Acne is a common and chronic skin condition characterized by high incidence, recurrent symptoms and difficult cure. Summarizing the clinical treatment experience, it was found that the powder for ascending and descending was effective in the treatment of acne. Our aim was to use network pharmacology and molecular docking to reveal the hub genes, biological functions, and signaling pathways of powder for ascending and descending against acne. First, the chemical components and target genes of PAD were sifted using the TCMSP and HERB database. The targets of acne were obtained simultaneously from the CTD, OMIM and GeneCards database. The obtained drug targets and disease targets were imported into the R language software to draw Venn diagrams.
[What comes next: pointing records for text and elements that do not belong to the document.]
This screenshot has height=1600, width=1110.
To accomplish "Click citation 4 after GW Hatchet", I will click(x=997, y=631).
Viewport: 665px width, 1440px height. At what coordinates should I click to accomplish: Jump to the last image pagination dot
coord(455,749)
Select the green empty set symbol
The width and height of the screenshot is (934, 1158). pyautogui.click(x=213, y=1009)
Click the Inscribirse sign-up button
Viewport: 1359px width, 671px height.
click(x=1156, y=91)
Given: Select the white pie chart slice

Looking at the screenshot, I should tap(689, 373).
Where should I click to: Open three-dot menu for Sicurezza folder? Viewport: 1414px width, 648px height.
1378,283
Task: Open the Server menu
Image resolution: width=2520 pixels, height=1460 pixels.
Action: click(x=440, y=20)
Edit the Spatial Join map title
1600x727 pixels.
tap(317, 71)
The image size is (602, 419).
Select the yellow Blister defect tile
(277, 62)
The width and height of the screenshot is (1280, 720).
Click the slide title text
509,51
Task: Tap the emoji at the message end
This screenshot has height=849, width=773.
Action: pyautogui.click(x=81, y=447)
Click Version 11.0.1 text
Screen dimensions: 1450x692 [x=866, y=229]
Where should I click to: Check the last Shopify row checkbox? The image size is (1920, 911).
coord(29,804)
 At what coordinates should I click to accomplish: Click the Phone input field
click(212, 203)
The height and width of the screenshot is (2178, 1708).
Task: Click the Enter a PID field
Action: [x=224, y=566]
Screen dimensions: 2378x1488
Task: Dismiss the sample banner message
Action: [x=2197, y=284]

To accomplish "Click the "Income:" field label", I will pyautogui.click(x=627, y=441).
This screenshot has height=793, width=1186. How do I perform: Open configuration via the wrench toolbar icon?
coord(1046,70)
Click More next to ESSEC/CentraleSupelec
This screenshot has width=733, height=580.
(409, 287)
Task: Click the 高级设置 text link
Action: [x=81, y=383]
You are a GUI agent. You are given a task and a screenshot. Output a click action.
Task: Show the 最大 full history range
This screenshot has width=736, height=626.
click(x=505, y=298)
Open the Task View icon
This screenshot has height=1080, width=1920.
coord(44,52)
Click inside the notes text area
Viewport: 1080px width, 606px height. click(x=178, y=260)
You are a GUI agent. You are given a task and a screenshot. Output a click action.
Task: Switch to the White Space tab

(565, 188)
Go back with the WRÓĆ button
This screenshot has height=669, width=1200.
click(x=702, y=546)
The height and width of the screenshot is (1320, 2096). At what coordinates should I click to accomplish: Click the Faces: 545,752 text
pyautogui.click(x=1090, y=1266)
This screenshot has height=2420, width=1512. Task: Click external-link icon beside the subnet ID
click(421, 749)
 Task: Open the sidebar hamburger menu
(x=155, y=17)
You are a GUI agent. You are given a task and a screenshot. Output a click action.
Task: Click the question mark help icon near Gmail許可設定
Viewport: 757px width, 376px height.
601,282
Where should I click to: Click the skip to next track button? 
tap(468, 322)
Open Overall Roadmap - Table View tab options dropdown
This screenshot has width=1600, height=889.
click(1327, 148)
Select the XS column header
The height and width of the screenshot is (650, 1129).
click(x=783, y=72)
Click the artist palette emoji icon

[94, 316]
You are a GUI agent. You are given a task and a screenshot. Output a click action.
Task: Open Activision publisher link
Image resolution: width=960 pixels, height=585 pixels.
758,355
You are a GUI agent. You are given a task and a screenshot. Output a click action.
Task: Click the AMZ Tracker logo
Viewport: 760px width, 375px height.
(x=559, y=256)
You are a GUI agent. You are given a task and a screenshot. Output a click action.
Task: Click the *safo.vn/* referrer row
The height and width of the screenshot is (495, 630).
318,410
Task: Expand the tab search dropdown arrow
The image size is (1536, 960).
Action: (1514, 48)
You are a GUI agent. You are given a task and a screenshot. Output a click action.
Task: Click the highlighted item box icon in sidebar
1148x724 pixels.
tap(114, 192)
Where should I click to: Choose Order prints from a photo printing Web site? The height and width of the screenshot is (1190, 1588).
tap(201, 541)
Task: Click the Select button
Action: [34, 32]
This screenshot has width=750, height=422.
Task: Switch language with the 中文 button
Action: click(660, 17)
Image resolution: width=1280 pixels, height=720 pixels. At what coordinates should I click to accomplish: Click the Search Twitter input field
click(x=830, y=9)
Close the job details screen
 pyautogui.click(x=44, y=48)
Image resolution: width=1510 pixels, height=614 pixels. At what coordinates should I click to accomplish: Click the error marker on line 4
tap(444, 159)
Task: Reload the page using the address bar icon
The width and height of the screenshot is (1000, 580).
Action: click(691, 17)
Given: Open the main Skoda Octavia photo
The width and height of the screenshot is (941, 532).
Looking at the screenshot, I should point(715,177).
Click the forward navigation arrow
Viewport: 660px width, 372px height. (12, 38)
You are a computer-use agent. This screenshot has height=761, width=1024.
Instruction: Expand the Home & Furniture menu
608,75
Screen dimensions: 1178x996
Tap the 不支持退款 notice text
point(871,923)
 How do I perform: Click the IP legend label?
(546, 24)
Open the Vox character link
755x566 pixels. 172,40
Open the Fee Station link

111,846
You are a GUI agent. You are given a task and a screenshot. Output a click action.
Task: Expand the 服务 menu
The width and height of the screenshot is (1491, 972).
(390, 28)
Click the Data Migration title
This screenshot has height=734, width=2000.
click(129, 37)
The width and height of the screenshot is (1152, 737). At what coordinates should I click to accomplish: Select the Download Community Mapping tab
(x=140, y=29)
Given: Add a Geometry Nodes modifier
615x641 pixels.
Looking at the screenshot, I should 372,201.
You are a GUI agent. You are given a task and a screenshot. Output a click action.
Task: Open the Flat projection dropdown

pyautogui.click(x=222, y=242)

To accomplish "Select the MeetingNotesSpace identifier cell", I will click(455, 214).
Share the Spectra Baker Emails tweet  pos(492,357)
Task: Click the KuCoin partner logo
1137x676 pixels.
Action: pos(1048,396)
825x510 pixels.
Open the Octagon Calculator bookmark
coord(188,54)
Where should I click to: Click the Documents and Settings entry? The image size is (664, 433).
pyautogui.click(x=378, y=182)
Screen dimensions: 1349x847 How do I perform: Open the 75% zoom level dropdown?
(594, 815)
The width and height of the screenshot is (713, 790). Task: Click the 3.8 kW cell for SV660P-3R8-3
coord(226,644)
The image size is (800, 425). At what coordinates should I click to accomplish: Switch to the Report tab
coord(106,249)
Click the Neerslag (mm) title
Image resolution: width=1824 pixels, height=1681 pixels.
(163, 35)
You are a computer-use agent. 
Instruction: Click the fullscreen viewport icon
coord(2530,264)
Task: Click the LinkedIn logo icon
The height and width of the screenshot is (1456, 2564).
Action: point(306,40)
Then, the potential targets were imported into the String website to construct a protein interaction network diagram. And Cytoscape software was used for topological analysis to screen the core targets, and the core targets were analyzed by GO functional enrichment and KEGG pathway enrichment. Finally, molecular docking was used to verify the predictions of key genes' reliability. The core targets of the treatment of acne were TNF, GADPH, IL-6 and so on. The results of enrichment analysis showed that the treatment of acne with PAD may be related to TNF signaling pathway and AGE-RAGE signaling pathway. The molecular docking verification showed that the components were well bound to the core targets of acne, and the docking ability of stigmasterol and TNF (-12.73 kcal/mol) was particularly outstanding.